Television: CBS Sports president says it's a three-way partnership with members and sponsors.


Don't expect any CBS executives to complain about the restrictions put on them in covering the Masters.

They gladly accept them.

Lance Barrow, CBS' coordinating producer of golf who has been involved with the Masters in one capacity or another for 25 years, says, "There are no written rules. That's a misnomer. It's one of the biggest myths in sports.

"We are business partners. We all sit down and discuss how we can have the best possible telecast.

"If we want to add a camera, out of courtesy we will tell them about it. If we're going to take some helicopter shots of the course, we'll tell them about it.

"In August or September, when we meet with some of the people on the Augusta National committee, people such as Jim Armstrong, Will Jones, Buzzy Johnson, it's like getting together with old friends."

Of course, Gary McCord and Jack Whitaker, both of whom were removed from CBS' broadcast crew for comments Augusta National members considered inappropriate, might not have the same view.

Would Barrow, as a producer, like the freedom to cover all 18 holes?

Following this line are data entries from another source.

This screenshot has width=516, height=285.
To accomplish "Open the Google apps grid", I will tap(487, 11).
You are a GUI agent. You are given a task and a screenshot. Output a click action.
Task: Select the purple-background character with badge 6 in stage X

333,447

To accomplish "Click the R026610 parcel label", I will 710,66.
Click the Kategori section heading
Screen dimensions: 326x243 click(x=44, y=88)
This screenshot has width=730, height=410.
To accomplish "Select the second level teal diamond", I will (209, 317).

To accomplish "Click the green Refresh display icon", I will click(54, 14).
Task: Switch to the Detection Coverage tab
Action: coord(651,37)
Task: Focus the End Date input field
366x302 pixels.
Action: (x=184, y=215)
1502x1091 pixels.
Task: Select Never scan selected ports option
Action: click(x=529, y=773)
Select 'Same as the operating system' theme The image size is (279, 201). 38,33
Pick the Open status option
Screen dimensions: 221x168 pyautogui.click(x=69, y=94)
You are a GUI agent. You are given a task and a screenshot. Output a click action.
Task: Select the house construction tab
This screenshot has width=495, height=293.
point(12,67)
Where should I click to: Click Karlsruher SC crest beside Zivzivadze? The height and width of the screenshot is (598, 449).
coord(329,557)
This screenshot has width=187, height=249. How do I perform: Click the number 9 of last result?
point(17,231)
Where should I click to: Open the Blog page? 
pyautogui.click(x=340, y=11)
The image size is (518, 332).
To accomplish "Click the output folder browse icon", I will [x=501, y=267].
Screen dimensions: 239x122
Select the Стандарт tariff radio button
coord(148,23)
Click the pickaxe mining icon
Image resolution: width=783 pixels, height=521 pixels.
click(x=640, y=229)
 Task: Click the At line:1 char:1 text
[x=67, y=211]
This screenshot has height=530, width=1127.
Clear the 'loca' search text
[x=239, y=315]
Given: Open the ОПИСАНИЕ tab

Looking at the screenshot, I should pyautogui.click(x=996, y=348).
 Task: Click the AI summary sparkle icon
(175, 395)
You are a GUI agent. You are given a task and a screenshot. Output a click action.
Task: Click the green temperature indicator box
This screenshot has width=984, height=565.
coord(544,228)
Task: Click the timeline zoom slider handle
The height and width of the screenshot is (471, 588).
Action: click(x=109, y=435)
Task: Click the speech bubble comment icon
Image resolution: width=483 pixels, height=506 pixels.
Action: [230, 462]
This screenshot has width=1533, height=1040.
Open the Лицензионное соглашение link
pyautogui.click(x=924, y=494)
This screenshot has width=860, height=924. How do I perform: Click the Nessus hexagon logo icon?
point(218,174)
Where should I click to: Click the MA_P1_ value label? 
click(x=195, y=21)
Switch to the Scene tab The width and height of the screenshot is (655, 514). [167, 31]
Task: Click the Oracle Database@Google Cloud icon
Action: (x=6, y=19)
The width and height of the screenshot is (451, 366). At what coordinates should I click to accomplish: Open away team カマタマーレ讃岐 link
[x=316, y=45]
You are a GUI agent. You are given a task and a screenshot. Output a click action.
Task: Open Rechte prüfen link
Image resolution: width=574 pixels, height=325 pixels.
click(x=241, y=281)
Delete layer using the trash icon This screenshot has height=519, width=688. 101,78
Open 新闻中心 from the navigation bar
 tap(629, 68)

"We can cover all 18 holes, but we're limited by time restraints," he said. "Last year, on the final day, we started off by showing Tiger Woods and Costantino Rocca hitting their second shots on the fifth hole."

Sean McManus, CBS Sports president, calls the televising of the Masters "a three-way partnership."

That partnership, he says, includes CBS, Augusta National and the sponsors, Cadillac and Travelers Insurance.

Exactly how that partnership works--who spends what, who gets the profits and how much--no one is willing to say.

According to Golf Digest, CBS pays about $2.5 million for its broadcast rights. One thing is clear, though. Money is not the motivating factor. And however it works, all parties seem to be happy with it.

"There is no motivation on anyone's part to change a thing," McManus said. "And I think the biggest winner in this is the viewer, who gets a telecast with very little commercial interruptions."

There are only four minutes of commercials per hour during a Masters telecast, as compared to 10-12 minutes per hour on other golf telecasts.

"I hate to use a cliche, but if it isn't broken, don't fix it," McManus said.



* Time restraints of 2 1/2 hours today, Friday and Saturday and three on Sunday, which prohibits coverage of all 18 holes.

* Only four minutes of commercial time per hour.

* Only two sponsors, Cadillac and Travelers Insurance.

* No network promotions.

* No local commercial breaks.

* No features sound bites.

* No instructional segments.

* No mention of prize money.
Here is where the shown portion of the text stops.